In all the talk about solar and a bit about wind energy, the biofuels industry seems to have been eclipsed in India. Perhaps this is also due to fears that growing biofuels will take farms away from much-needed food crops.

Latha Chandradeep of Vayugrid — a company that makes biofuel — told indiaclimatedialogue.net that the central government should “have a clear policy that mandates states to develop supply sources for producing biofuel on non-arable land, that is fallow, unproductive land. Based on this, state governments should allocate wastelands which have a history of not being able to grow food to be earmarked for such projects.”

Chandradeep wanted such plots to be called “Bioenergy zones, like Special Economic Zones”, and sought the same kinds of fiscal incentives. She felt this would create “opportunities for locals to participate” in biofuel production.

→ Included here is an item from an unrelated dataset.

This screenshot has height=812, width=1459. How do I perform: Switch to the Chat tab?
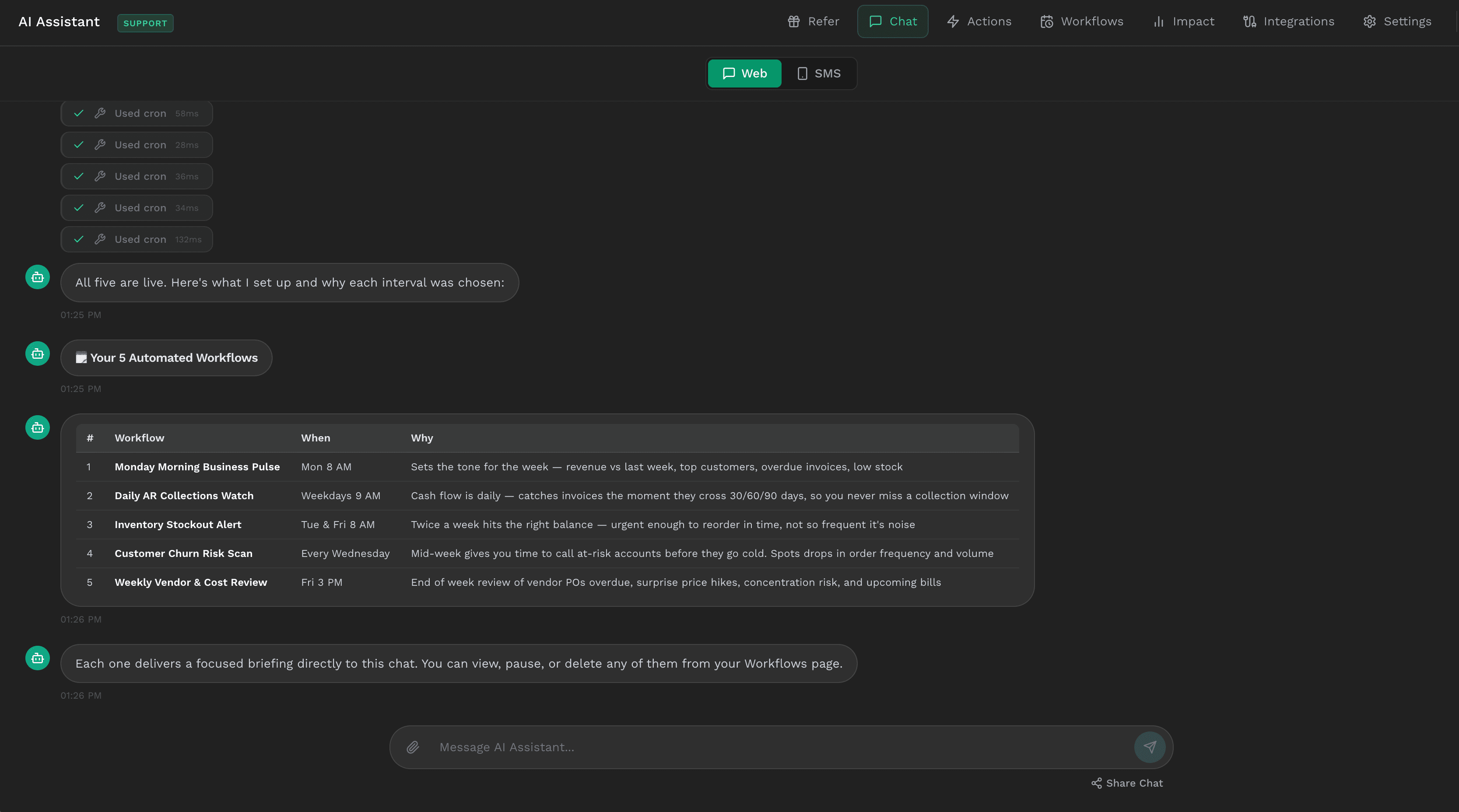(893, 21)
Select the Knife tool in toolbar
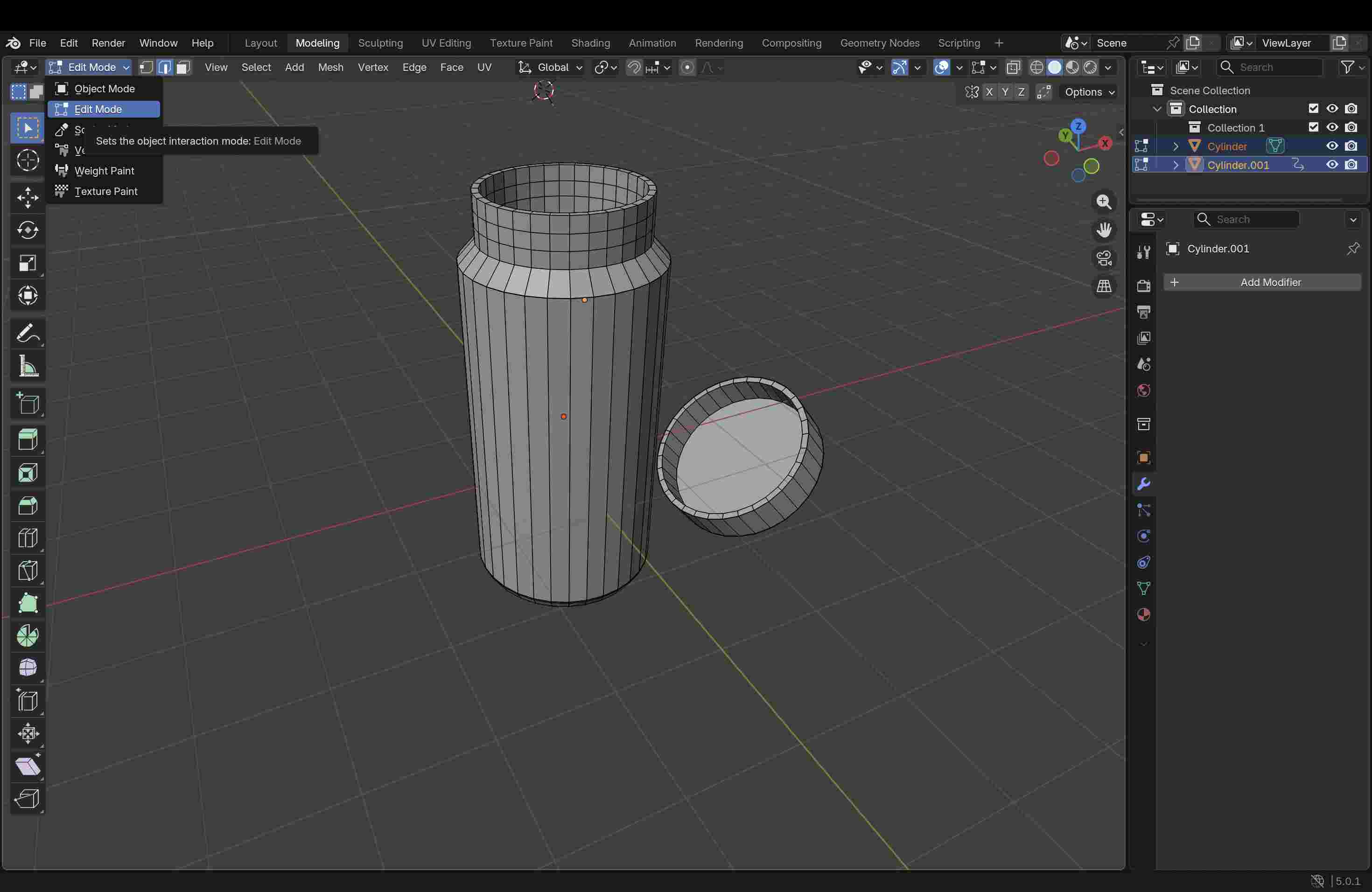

Chandradeep was clear that the current policies of promoting use of sugarcane, soya or palm to produce biofuel “should be discouraged as they are food crops and consume immense volumes of water, which does not make it sustainable in any form. In addition, these are carbon intensive, right from use of water, to use of fertilisers.” She wanted incentives to grow biofuels on plots where food crops could not be grown.